Work instructions | Please report every line of the listing below that has the word "options" in it.

START Dataset content

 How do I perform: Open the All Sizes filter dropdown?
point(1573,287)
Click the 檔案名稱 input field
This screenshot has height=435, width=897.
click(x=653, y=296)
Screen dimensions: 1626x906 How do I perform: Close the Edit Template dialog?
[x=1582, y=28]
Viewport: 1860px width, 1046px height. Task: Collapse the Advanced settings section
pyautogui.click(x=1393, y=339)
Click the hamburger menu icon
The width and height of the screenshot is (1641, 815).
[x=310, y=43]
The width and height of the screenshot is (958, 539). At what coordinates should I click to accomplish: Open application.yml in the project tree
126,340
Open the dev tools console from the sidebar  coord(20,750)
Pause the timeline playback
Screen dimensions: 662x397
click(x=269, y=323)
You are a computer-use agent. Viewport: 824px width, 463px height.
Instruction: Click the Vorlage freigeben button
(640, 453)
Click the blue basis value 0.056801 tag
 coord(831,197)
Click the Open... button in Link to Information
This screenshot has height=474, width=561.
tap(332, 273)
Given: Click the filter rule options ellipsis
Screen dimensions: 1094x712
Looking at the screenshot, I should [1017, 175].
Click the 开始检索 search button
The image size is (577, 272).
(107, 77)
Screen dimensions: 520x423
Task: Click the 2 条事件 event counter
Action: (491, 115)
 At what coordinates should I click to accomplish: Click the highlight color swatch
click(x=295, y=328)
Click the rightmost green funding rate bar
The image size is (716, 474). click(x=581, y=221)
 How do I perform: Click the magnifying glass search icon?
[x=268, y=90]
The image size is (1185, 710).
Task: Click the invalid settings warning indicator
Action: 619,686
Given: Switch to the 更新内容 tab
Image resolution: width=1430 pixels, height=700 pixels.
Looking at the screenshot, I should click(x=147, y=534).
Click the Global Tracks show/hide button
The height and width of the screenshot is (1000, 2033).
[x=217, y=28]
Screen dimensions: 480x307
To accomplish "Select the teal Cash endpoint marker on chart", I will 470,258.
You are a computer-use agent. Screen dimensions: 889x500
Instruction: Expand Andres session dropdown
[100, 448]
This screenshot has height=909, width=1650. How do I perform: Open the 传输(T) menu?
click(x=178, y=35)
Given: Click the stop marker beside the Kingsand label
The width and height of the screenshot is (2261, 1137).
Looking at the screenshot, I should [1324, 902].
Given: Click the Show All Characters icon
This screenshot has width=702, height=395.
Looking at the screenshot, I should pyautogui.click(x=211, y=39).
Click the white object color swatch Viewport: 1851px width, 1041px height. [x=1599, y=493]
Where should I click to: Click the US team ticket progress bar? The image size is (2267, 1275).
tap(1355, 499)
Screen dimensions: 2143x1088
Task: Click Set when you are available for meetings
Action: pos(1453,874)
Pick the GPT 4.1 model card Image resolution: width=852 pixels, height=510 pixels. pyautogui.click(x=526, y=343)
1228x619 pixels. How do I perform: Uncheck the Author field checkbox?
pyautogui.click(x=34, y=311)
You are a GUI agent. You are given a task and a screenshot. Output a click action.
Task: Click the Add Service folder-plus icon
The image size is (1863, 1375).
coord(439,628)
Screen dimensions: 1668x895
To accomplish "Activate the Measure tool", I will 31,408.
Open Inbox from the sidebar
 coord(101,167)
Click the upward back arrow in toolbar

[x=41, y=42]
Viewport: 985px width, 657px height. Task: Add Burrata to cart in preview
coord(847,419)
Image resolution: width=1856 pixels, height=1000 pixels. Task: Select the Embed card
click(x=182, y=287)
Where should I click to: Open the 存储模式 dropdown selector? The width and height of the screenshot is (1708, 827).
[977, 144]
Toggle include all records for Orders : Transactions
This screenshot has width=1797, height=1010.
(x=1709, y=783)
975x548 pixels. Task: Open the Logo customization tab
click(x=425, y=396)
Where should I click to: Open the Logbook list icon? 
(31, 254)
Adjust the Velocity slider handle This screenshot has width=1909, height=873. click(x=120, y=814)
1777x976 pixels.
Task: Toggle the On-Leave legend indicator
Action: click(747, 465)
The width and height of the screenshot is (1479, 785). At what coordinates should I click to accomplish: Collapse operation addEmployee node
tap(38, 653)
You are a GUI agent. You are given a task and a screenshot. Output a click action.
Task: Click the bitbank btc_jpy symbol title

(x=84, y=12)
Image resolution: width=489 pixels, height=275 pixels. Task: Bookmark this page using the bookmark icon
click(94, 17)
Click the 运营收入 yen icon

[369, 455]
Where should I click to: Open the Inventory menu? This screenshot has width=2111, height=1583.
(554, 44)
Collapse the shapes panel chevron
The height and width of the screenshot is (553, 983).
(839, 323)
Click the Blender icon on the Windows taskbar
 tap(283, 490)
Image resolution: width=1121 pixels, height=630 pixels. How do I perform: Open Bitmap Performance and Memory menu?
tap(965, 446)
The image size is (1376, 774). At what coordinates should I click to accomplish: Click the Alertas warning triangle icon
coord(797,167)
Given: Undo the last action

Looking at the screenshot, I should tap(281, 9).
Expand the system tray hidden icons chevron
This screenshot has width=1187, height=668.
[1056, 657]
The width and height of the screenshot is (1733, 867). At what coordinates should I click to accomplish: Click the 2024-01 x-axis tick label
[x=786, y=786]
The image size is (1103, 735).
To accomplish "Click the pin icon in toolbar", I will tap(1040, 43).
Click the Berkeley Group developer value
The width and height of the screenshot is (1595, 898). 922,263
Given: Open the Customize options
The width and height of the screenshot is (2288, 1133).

END Dataset content

Exercise result |
Given: Click the filter rule options ellipsis
Given: Open the Customize options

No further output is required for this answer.